Dataset entries:
================

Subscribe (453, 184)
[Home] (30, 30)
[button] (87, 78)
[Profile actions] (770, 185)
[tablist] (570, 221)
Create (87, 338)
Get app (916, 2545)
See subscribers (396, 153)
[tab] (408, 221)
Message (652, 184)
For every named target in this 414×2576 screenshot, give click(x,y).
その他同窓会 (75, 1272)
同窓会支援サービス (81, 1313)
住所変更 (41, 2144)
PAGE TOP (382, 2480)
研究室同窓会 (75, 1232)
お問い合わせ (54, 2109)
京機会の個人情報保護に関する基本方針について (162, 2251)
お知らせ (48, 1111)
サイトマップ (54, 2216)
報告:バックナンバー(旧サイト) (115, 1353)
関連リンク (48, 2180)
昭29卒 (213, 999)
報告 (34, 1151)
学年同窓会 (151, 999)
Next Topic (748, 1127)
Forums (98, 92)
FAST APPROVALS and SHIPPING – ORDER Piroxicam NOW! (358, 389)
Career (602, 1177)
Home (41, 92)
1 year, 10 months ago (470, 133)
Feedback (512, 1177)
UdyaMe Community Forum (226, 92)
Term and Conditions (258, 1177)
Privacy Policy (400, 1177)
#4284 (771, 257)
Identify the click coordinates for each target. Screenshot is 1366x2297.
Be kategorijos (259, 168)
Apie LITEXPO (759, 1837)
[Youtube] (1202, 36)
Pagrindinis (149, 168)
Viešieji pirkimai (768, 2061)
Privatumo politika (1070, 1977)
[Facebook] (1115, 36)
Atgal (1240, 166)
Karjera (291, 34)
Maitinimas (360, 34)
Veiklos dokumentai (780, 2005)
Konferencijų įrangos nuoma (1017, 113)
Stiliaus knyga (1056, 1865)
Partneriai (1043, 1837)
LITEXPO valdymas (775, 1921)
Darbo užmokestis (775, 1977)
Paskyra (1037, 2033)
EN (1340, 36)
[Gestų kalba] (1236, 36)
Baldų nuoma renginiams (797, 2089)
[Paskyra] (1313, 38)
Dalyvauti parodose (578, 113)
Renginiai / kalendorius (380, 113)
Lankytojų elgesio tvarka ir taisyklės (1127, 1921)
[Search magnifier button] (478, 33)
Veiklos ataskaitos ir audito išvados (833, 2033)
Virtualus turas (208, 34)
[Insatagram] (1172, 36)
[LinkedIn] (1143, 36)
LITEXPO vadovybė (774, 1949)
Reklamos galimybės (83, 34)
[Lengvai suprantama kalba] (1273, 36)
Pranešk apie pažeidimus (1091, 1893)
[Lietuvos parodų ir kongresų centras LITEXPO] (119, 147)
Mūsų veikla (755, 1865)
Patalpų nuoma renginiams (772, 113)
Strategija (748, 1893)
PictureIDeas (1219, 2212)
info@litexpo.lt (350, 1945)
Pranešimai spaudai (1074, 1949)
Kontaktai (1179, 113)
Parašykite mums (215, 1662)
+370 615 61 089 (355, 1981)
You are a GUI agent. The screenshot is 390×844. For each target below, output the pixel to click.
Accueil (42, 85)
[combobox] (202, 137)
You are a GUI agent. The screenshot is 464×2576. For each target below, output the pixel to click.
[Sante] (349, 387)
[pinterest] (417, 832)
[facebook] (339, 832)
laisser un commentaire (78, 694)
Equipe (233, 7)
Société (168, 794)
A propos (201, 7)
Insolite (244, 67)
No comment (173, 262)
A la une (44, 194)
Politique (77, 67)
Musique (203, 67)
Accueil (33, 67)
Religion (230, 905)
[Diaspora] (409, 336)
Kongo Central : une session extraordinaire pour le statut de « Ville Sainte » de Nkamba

================

Among the entries above, the lines between the ones containing "Career (602, 1177)" and "Veiklos dokumentai (780, 2005)", inclusive, are to be transcribed exactly. No other line is to be given.

Career (602, 1177)
Home (41, 92)
1 year, 10 months ago (470, 133)
Feedback (512, 1177)
UdyaMe Community Forum (226, 92)
Term and Conditions (258, 1177)
Privacy Policy (400, 1177)
#4284 (771, 257)
Identify the click coordinates for each target. Screenshot is 1366x2297.
Be kategorijos (259, 168)
Apie LITEXPO (759, 1837)
[Youtube] (1202, 36)
Pagrindinis (149, 168)
Viešieji pirkimai (768, 2061)
Privatumo politika (1070, 1977)
[Facebook] (1115, 36)
Atgal (1240, 166)
Karjera (291, 34)
Maitinimas (360, 34)
Veiklos dokumentai (780, 2005)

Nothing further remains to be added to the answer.